Er erwachte tatsächlich, unter einem Berg von Heu, auf dem Karren, in einer Seitenstraße unweit seines Hauses. Schnell hatte er sich Zugang durch die kleine Seitentüre verschafft die in seine Werkstatt führte, wo er Kräuter trocknete zu Pulvern zerrieb und wo er seine starken Kräuterauszüge herstellte. Von hier führte eine weitere Türe ins Haus und dort wartete eine böse Überraschung auf ihn. Das sein Haus nicht geplündert worden war, dass sah er sofort, denn alle Möbel waren an ihrem Platz und alle Schranktüren und Schubladen geschlossen, außerdem würde es kaum jemanden wagen, einen Geweihten der Zwölfe auszurauben. Allerdings fehlte nahezu Alles, was nicht niet- und nagelfest gewesen war. Es gab also doch jemanden, der einen Geweihten berauben würde und das war seine werte Gattin gewesen. Durch die Tatsache, dass die Hälfte der Sachen ihr gehört hatten, war es sogar nur ein halber Raub, was für Hilbert die Sache nicht besser machte. Er besaß also nur noch das, was er am Leibe trug, also eine zerrissene und völlig verdreckte Kutte, einen Vorrat an Magentropfen, die er aus wirksamen Kräutern, Wurzeln und einer gehörigen Menge an Hochprozentigem herzustellen pflegt und dazu seine Geldkatze, die immerhin eine Handvoll Dukaten und etwas Kleingeld enthielt.

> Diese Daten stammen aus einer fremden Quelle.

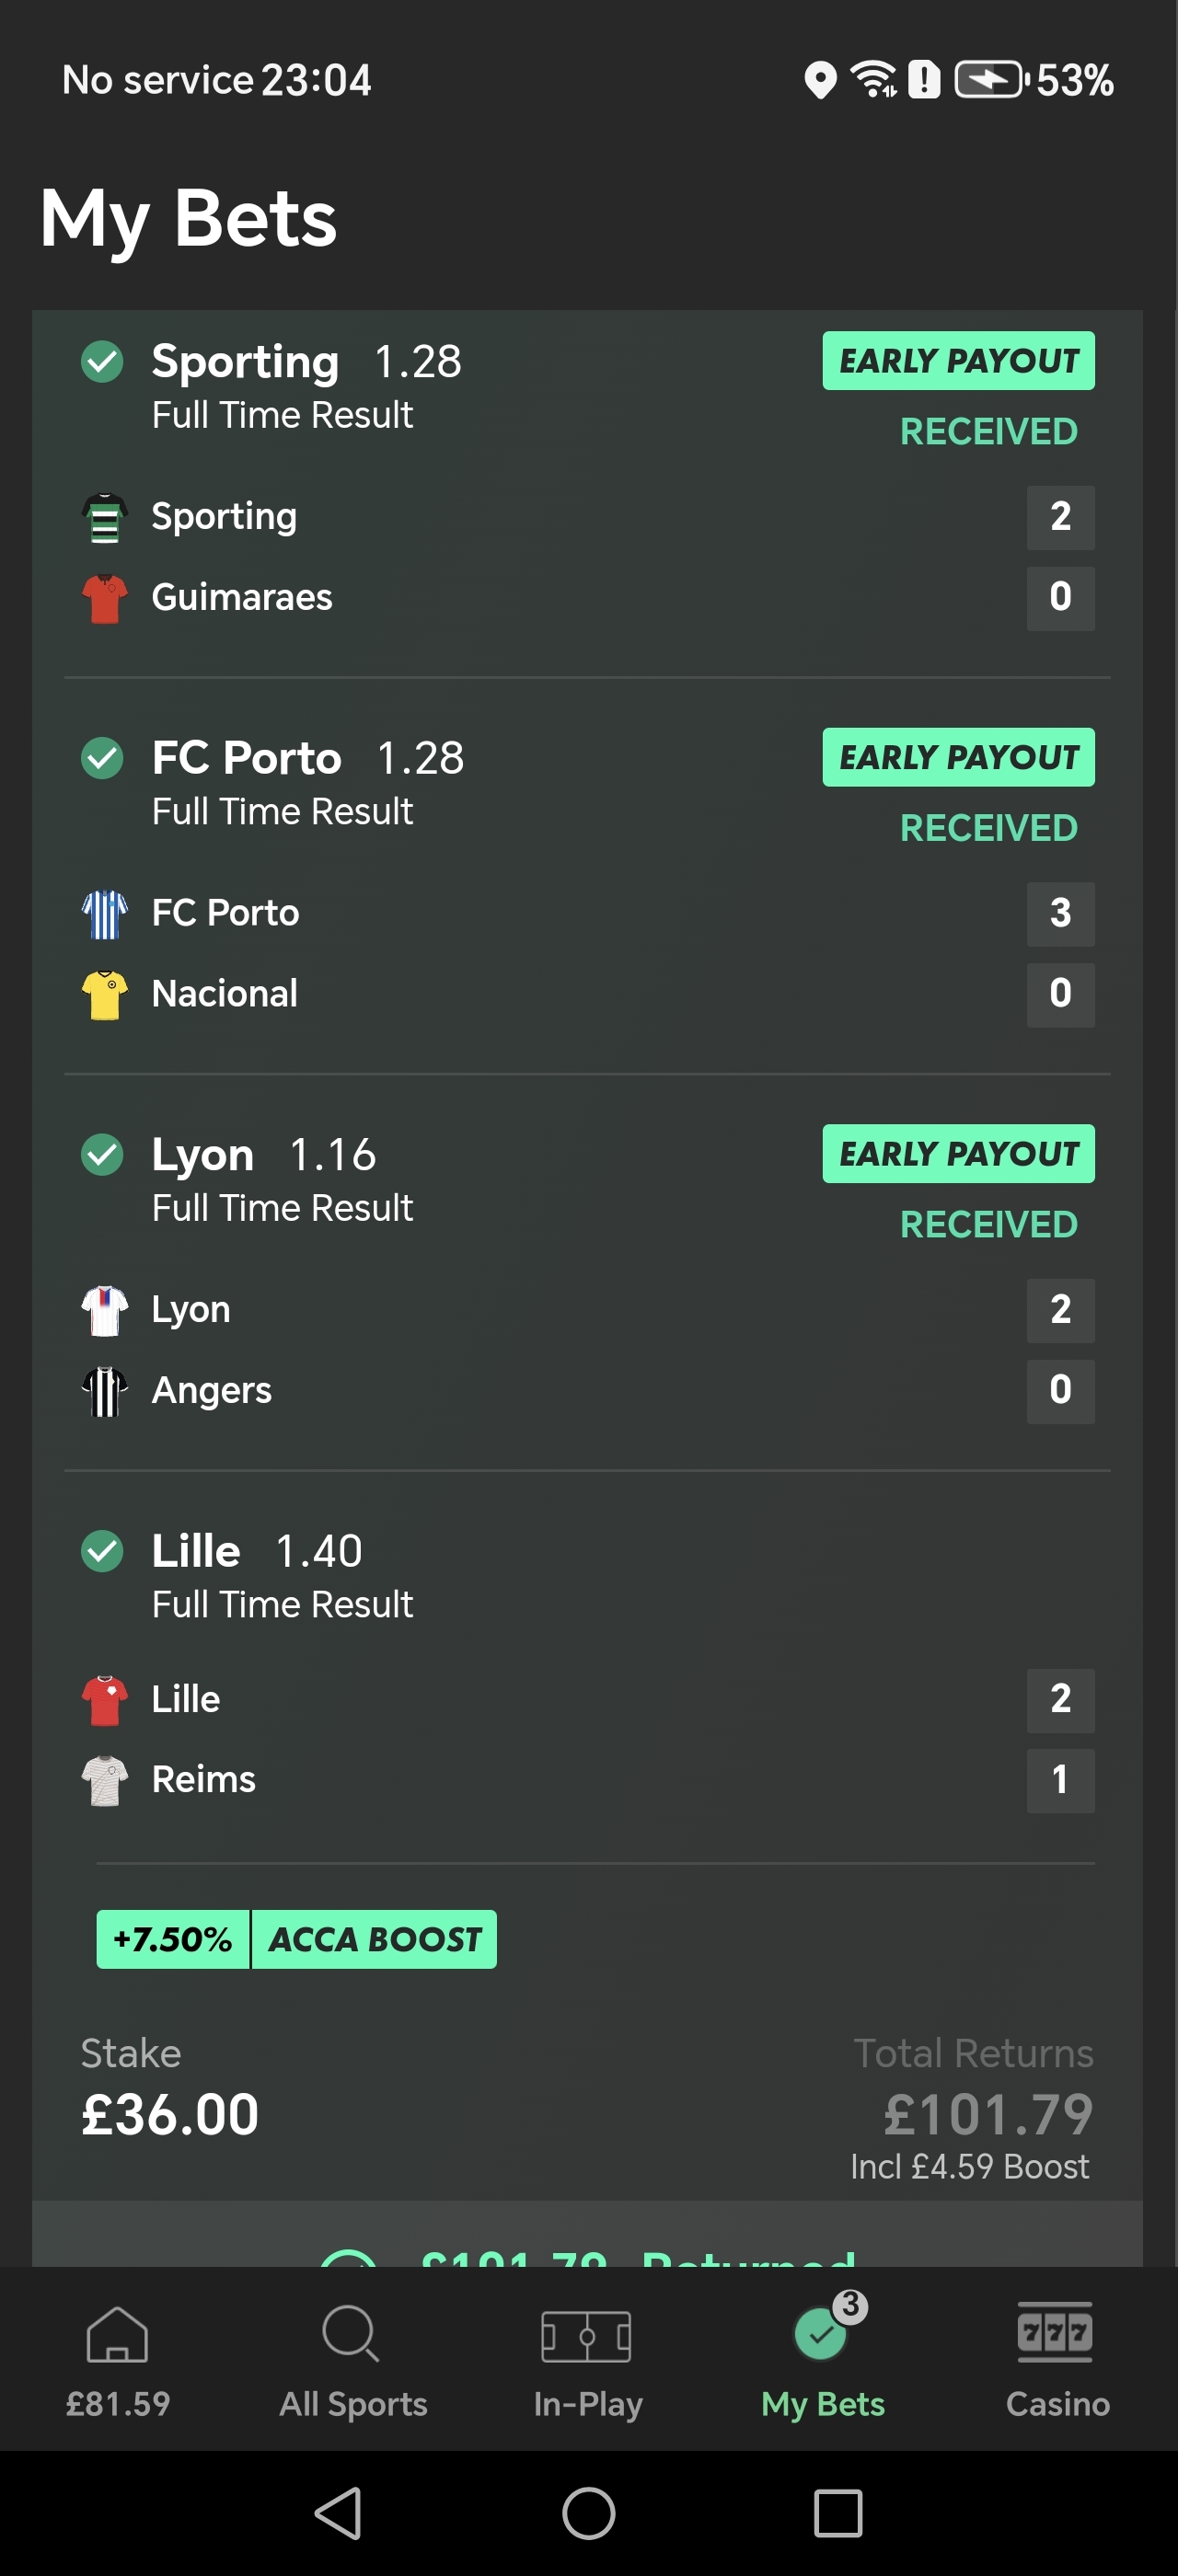Tap green checkmark beside FC Porto 1.28
The height and width of the screenshot is (2576, 1178).
[x=102, y=758]
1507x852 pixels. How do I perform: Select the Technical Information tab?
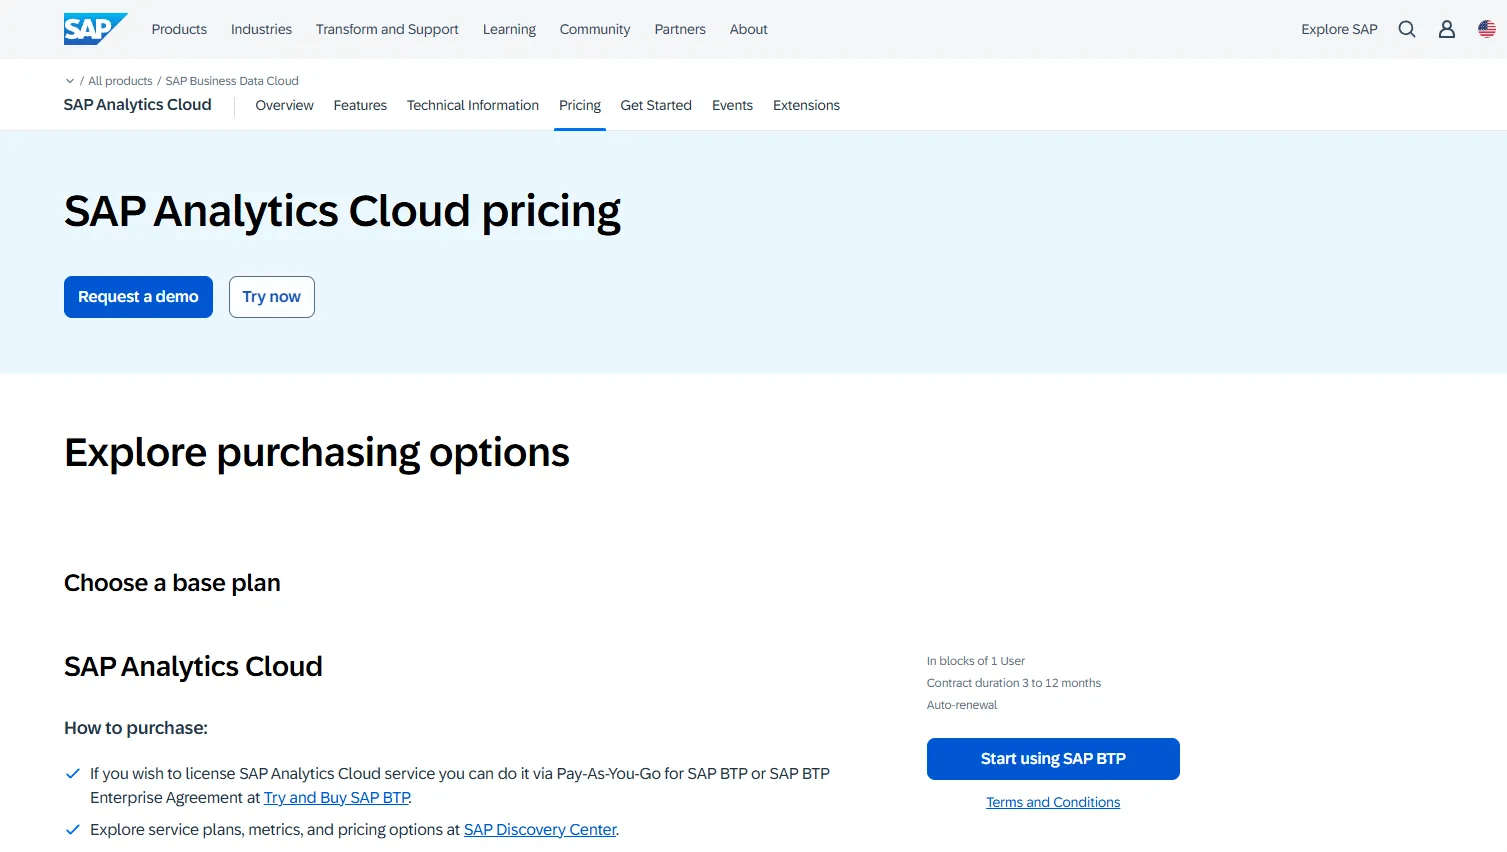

Als die Nacht bis zur Boronsstund vorgerückt war und sich niemand mehr auf den Wegen und Plätzen blicken ließ, schlich er durch die Schatten bis zu einer kleinen Türe, von der er wusste das man ihm auftun, ihm helfen und nicht verraten würde. Ein in ein Nachtgewand gekleideter Mann öffnete die Pforte und riss bei Hilberts Anblick die Augen auf. Was bei Phexens… Hilbert drückte ihm eine Hand auf den Mund und schob ihn in die Kammer zurück, die einem der geringeren Knechte des Baronshofes gehörte. Einem Knecht der vor langer Zeit nach einem Huftritt an den Kopf für lange Zeit mehr tot als lebendig gewesen war und bei dem man befürchtet hatte, dass er im besten Fall und mit dem Segen der Götter als Schwachsinniger sein Dasein fristen musste. Doch Hilberts Heilkunde und unzählige Gebete zur Herrin Peraine hatten den Mann gerettet und daher hoffte der Geweihte hier auf Hilfe. Hör zu, Travian, ich muss mich ein wenig ausruhen, essen und meine Kleidung in Ordnung bringen. Dann will ich wissen was hier am Hofe vorgeht. Ich werde dir keine Schwierigkeiten machen, brauche aber jetzt deine Hilfe. Der Knecht schaute ihn traurig an. Essen will ich dir geben, Vater. Mein Vetter hat in etwas deine Statur, so kann ich dir Kleider geben, aber dann rate ich dir zu fliehen.
Hilbert, der halb eingenickt war, zuckte zusammen. Fliehen, Travian? Ist es so schlimm?
Der Knecht schaute traurig. Die Herrin lässt dich suchen, Vater. Sie wird keine Hand an dich legen, denn du bist ein Geweihter der Zwölfe, aber sie hat dich bereits deiner Ämter enthoben. Außerdem sucht sie überall nach dir. Es heißt du sollst ihr geschätzter Gast sein. Hilbert ächzte schwer. Der geschätzte Gast der Baronin zu sein bedeutete nichts anderes als das er unter Hausarrest gehalten werden sollte. Kein Gefangener, sondern tatsächlich ein Gast, dem es an nichts mangeln würde, bis auf die Tatsache das er die Burg nicht mehr verlassen durfte.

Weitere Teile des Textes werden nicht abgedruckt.